#### DATA PROVIDED:
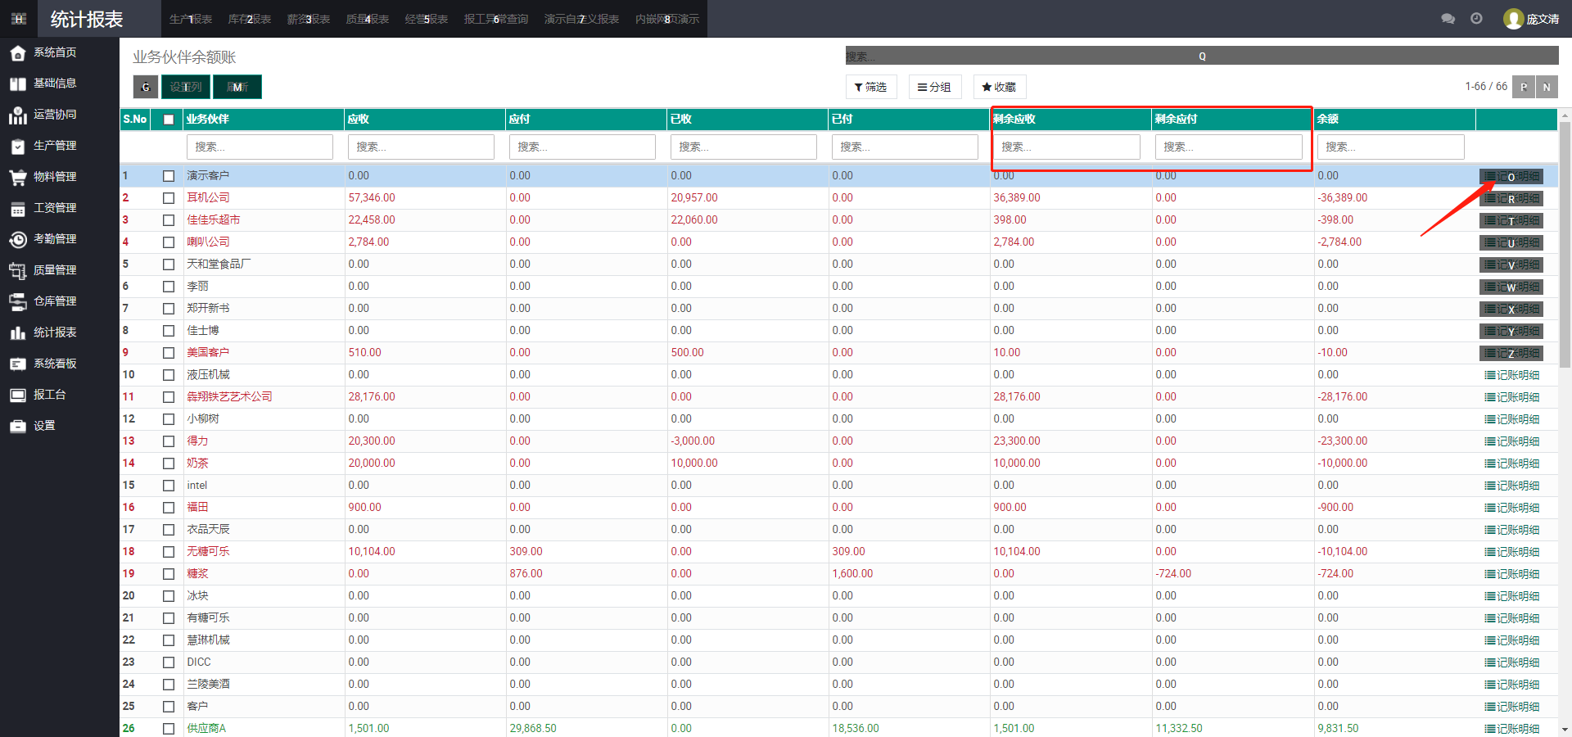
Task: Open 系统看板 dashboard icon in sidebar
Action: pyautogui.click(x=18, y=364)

==

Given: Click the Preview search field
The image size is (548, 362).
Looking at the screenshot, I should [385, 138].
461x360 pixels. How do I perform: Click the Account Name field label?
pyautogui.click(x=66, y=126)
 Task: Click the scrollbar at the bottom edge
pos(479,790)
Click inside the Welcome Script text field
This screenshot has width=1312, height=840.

#### AIM OF THE EXERCISE:
Which lines above run from the one containing "461x360 pixels. How" to the one containing "This screenshot has width=1312, height=840."? Give them again exactly, both ends included.

#### WRITTEN SOLUTION:
461x360 pixels. How do I perform: Click the Account Name field label?
pyautogui.click(x=66, y=126)
 Task: Click the scrollbar at the bottom edge
pos(479,790)
Click inside the Welcome Script text field
This screenshot has width=1312, height=840.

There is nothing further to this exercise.